During the commemoration ceremony, proclamations from the Mayor’s and Governor’s Offices were read, officially marking Oct. 6 as Benjamin Franklin Day in Philadelphia and Pennsylvania.

This is the first time Philadelphia has celebrated Franklin’s arrival because until 1980, the exact date wasn’t known, according to Jessica Frankenfield, American Philosophical Society spokesperson. Historian Claude-Anne Lopez, who worked on “The Papers of Benjamin Franklin” project, discovered Franklin wrote the date he came here on the back of a letter, which is owned by the APS and was on display Friday.

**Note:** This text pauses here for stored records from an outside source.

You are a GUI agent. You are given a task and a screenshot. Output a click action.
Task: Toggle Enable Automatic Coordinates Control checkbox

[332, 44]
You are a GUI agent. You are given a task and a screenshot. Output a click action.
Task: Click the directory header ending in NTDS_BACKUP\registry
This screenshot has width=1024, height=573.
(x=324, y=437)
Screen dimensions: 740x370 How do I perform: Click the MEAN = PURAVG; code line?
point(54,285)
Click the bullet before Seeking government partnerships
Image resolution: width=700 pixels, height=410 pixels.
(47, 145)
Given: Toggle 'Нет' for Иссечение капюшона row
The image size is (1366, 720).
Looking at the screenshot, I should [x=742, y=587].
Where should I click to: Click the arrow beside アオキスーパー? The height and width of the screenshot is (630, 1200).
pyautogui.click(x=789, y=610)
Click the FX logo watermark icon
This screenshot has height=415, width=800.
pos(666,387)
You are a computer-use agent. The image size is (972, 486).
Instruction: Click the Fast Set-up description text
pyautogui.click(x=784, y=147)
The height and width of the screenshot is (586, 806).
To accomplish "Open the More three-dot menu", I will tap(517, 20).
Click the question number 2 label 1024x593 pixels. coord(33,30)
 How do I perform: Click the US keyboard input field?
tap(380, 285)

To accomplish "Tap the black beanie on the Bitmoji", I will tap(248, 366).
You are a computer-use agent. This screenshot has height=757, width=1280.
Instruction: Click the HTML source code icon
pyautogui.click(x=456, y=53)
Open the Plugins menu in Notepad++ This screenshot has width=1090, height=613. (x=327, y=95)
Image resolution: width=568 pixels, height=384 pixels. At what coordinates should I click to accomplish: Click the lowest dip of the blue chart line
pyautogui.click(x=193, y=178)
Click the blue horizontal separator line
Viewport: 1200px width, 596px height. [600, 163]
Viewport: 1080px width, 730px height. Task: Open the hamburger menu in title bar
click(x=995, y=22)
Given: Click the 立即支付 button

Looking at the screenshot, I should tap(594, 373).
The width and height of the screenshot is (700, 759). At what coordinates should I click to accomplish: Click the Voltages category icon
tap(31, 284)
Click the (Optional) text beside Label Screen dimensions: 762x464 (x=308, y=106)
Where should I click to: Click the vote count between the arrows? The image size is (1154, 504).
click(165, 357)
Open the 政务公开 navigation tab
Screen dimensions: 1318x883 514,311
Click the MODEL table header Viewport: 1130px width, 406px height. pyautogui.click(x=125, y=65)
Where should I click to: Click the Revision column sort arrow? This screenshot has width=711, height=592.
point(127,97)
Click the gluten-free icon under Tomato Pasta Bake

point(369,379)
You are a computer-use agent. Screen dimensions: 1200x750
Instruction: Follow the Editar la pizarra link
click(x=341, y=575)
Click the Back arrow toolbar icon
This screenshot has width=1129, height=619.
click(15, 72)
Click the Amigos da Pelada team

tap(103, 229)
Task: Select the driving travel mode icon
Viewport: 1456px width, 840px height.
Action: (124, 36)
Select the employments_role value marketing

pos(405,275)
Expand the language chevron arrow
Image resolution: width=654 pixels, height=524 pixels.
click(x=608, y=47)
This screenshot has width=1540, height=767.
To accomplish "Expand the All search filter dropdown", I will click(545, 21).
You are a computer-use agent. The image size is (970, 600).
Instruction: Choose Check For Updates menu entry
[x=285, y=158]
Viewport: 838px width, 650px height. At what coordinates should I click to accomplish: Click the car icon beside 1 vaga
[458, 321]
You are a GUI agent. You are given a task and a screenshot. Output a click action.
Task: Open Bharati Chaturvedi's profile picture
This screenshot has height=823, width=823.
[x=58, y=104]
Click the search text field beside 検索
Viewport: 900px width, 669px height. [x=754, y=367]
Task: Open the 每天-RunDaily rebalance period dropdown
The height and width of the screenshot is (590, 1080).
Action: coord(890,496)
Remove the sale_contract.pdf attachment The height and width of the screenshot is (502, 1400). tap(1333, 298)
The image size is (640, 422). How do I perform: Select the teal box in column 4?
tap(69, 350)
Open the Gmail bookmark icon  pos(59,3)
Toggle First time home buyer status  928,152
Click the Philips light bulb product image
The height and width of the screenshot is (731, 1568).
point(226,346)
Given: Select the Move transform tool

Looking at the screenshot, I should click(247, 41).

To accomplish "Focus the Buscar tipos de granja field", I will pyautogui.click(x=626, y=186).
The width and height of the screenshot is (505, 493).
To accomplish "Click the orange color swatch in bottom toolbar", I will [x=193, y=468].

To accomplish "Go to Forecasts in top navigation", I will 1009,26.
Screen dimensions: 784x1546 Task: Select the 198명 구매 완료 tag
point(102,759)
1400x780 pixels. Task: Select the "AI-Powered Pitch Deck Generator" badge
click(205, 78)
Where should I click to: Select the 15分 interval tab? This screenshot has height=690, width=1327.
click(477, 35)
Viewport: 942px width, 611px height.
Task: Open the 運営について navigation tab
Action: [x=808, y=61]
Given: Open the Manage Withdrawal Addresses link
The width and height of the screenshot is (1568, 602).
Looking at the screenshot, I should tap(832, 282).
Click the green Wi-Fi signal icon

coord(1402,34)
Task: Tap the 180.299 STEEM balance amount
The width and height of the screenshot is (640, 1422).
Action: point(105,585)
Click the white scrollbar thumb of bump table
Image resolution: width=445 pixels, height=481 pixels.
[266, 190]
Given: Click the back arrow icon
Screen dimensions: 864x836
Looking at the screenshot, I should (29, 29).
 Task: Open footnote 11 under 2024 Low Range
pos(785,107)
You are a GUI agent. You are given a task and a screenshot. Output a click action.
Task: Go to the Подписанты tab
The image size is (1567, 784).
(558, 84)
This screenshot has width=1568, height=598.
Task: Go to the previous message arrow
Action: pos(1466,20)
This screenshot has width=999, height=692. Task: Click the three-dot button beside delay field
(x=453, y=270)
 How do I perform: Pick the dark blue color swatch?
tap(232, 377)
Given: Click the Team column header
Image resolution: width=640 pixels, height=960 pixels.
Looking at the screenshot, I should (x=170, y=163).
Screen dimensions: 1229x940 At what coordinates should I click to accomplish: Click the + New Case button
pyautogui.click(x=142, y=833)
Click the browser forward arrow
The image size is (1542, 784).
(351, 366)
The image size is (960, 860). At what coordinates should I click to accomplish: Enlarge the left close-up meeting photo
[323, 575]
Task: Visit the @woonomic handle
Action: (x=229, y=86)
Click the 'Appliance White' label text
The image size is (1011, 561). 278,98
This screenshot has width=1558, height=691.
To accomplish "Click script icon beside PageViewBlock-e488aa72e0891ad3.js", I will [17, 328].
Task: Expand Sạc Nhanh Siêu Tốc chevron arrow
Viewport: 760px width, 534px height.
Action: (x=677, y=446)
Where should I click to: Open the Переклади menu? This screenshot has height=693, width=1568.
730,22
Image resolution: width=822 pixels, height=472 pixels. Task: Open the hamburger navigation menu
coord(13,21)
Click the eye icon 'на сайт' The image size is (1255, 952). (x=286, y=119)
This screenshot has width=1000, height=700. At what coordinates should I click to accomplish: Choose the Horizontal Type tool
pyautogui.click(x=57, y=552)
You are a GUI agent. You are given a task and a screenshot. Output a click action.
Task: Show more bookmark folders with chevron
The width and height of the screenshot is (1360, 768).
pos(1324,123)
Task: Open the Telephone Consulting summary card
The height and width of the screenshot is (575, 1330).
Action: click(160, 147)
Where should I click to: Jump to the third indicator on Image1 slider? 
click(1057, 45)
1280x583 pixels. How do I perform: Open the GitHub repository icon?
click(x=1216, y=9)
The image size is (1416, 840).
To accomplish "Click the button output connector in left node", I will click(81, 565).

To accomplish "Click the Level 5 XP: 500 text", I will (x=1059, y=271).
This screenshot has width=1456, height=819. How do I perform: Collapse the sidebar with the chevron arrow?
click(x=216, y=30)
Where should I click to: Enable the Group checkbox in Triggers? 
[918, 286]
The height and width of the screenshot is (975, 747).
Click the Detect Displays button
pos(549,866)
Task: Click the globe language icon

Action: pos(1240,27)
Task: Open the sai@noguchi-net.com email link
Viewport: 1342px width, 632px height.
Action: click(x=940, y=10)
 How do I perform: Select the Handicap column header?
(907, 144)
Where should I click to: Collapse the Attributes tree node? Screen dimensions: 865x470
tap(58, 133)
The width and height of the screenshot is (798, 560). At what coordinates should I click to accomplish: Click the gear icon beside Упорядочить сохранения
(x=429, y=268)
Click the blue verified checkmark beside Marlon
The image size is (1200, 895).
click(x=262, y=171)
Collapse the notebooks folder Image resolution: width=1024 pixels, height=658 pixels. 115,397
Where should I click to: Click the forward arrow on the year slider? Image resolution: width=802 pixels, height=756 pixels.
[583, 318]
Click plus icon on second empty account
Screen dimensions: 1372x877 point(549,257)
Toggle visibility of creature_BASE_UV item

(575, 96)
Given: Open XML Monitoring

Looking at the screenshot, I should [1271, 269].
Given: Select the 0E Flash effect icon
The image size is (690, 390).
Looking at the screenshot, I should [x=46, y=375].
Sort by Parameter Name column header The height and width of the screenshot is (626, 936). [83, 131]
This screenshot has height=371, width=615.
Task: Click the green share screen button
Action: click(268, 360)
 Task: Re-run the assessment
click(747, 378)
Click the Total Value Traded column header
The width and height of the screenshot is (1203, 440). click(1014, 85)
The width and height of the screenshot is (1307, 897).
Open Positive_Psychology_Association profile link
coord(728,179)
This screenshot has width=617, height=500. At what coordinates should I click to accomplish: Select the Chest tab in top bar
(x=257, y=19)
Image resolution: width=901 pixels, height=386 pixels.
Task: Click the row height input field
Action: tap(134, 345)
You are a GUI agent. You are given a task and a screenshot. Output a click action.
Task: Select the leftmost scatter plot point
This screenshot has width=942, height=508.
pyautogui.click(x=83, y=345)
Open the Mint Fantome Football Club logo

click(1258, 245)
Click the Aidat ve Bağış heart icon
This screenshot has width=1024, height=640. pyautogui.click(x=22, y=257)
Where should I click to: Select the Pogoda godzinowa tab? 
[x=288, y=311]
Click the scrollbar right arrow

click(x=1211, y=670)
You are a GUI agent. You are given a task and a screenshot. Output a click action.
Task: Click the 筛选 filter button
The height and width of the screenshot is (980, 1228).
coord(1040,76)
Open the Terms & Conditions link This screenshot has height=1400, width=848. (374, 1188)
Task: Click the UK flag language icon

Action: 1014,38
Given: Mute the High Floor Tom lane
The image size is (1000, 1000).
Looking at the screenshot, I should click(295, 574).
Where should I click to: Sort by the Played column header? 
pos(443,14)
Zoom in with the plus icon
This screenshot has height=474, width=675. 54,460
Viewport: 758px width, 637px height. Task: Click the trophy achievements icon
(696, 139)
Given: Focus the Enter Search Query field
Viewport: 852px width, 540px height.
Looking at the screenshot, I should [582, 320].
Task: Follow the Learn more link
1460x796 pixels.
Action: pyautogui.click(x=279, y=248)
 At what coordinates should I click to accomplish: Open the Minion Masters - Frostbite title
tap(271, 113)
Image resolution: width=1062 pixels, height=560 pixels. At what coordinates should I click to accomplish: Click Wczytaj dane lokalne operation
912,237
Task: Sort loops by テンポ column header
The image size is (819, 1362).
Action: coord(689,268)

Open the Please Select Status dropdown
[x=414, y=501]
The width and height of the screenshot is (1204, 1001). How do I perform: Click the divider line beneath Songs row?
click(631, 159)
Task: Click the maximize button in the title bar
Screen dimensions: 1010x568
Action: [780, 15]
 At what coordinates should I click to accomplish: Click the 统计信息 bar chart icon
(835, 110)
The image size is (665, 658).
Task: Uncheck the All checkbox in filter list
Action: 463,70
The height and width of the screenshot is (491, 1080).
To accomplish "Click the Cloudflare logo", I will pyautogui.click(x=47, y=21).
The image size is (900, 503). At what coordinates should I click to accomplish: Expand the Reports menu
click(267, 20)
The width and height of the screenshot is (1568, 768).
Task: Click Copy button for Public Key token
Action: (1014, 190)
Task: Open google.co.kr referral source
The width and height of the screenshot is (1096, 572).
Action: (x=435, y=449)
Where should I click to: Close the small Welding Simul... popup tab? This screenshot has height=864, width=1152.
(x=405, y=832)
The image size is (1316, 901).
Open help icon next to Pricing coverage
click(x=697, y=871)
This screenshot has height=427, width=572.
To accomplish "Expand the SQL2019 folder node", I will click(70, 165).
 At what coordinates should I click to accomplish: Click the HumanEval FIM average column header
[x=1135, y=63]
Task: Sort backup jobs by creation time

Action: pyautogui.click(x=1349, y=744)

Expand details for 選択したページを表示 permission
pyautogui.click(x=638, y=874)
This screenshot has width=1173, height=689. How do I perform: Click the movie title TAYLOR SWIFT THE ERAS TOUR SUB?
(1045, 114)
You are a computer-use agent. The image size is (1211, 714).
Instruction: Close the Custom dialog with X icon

At the ceremony, Franklin’s accomplishments were lauded by state and local officials, who talked of the faith the Philly transplant had in our city and the hope he had for us and our country (“A republic, if you can keep it”).

Knowing his audience, Gardner leaned into Franklin’s Philly optimism.

“Franklin was so overwhelmingly positive about Philadelphia that he would have no doubt that the Phillies will trounce the Atlanta Braves,” Gardner said to great applause.

Also on hand were the Philadelphia Boys Choir and representatives from many of the surviving institutions Franklin founded, including the American Philosophical Society, the Library Company of Philadelphia, the University of Pennsylvania, Pennsylvania Hospital, and the Pennsylvania National Guard, which traces its roots back to the Associators, a militia group Franklin founded in 1747.

But nobody undertook a journey to be there Friday quite like cousins Alex Greenberg, 18, of Princeton, and Max Steinberg, 36, of Pittsburgh. The two walked about 50 miles on foot through New Jersey, just as Franklin did on his journey to Philadelphia, to raise funds for the Eagles Autism Challenge.

They began their trek Tuesday, taking an approximate route Franklin did, and got over the Ben Franklin Bridge Friday morning in time for the ceremony. Following the events, they set off on foot to Lincoln Financial Field, so they could donate the more than $10,000 they raised to the Eagles Autism Foundation.

“I viewed this as a great opportunity to contribute to Franklin’s idea that the good we can do together exceeds the good we can do alone,” Greenberg said. “And as we walked across the Ben Franklin Bridge into Philadelphia, I was just overwhelmed by the sense of importance of what happened 300 years ago to the day.”

The ceremony ended at the American Philosophical Society’s Library Hall, where guests viewed Franklin-related documents and dined on “great puffy rolls” from High Street.